俺は思わず彼女の口を塞ぎそうになったが、寸でのところで思いとどまった。そんなことをしたら、彼女を襲っている悪漢に見えなくもないのではないかと思ってしまったからだ。
周囲を警戒しつつ、俺は小声で聞き返した。
「そういう物騒な話は、もっと別なところでした方が」
「別のところって? あなたが一度に移動できる距離がもう少し伸びたらどうにかできると思うけど、今はこれ以上の場所を用意できないわ」
彼女は声の大きさを変えずに言い返してきた。
芳野の言うことには一理ある。が、だからといって、こんな人目に付くようなところでする会話じゃないことは確かなはずだ。
まず座りなさいよと、芳野は俺に埃だらけの丸椅子を寄越した。芳野も同じデザインの丸椅子を室内から物色し、埃を払って俺の真ん前に座る。

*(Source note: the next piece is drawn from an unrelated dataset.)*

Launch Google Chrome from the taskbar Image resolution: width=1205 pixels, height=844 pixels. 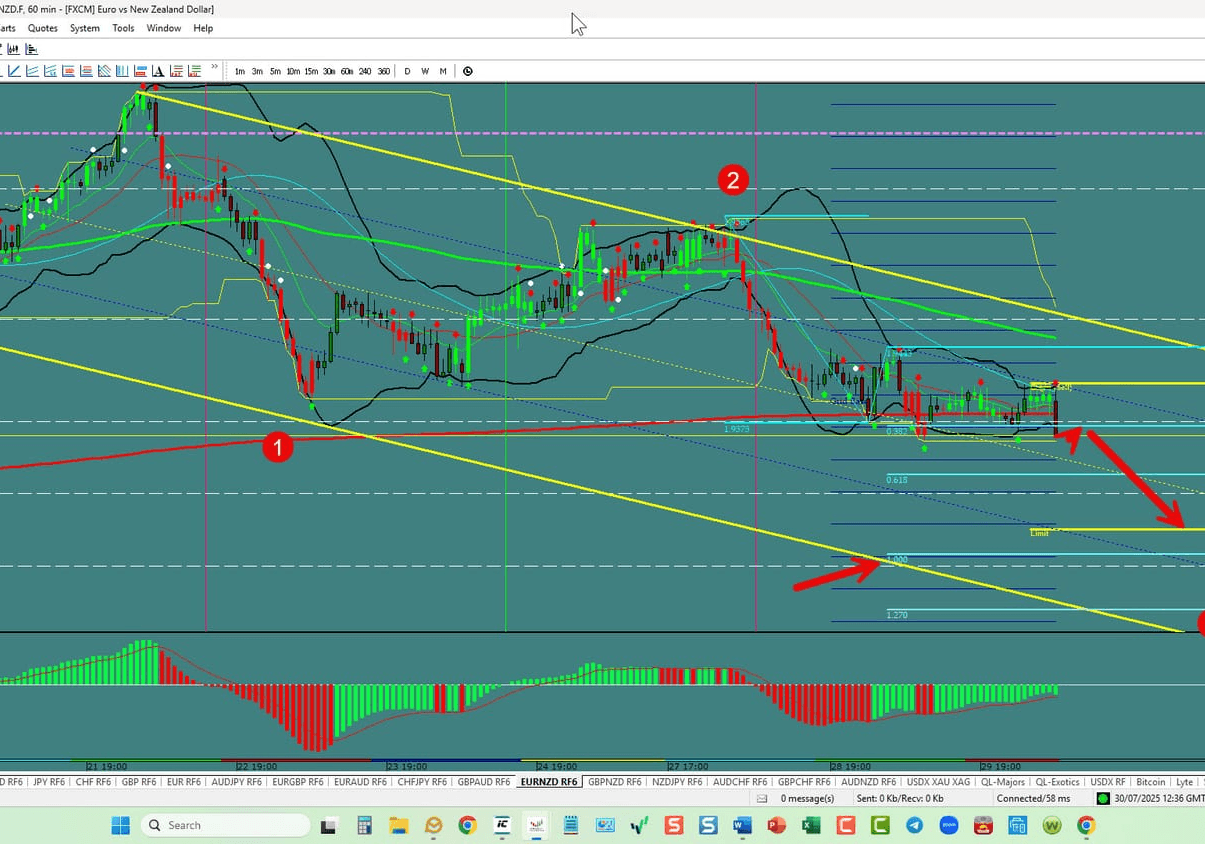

「いい? あなたを“見つけた”のは、何も面白半分で異世界への往復を堪能するためじゃない。私は“干渉者”としてあなたに働いて欲しいと思っているの。私だけじゃない、この世界に住む殆どの人間が、“表”からの“干渉者”を欲している。当然、ただ“こっち”に来れるだけの人間じゃなくて、必要なのは“悪魔”と戦える“干渉者”。才能があると見込んでいるから聞いてるの。何でも良い、武器を出してみて」
彼女は苛立っていた。
腕を組み足を組んで、厳しい顔を向けてくる。
「出してって急に言われてもだな」
しかし、俺の話など聞く様子はない。
「何なら出せるの? 簡単なものでも構わないわ。最初は鉛筆でもボールペンでも。頭に思い描くだけで良いのよ。強く思い描くことで形になる。それが私たち“干渉者”の“力”。何でも良い。あなたの手のひらに、何かを出現させてみて」
芳野は真剣だ。
けど、俺は彼女が何を言っているのかよくわからない。
思い描けばって、どういうこと。何がどうなれば、突然に物を出せるっていうんだ。
「て、手本……見せてよ」
苦し紛れに言った。
「手本を見せればできるわけね。じゃあ……、ちょっと待って」
彼女は組んでいた腕をほどき、すっと右手を差し出した。そのとき、彼女はまだ手には何も持っていなかった……はず、だった。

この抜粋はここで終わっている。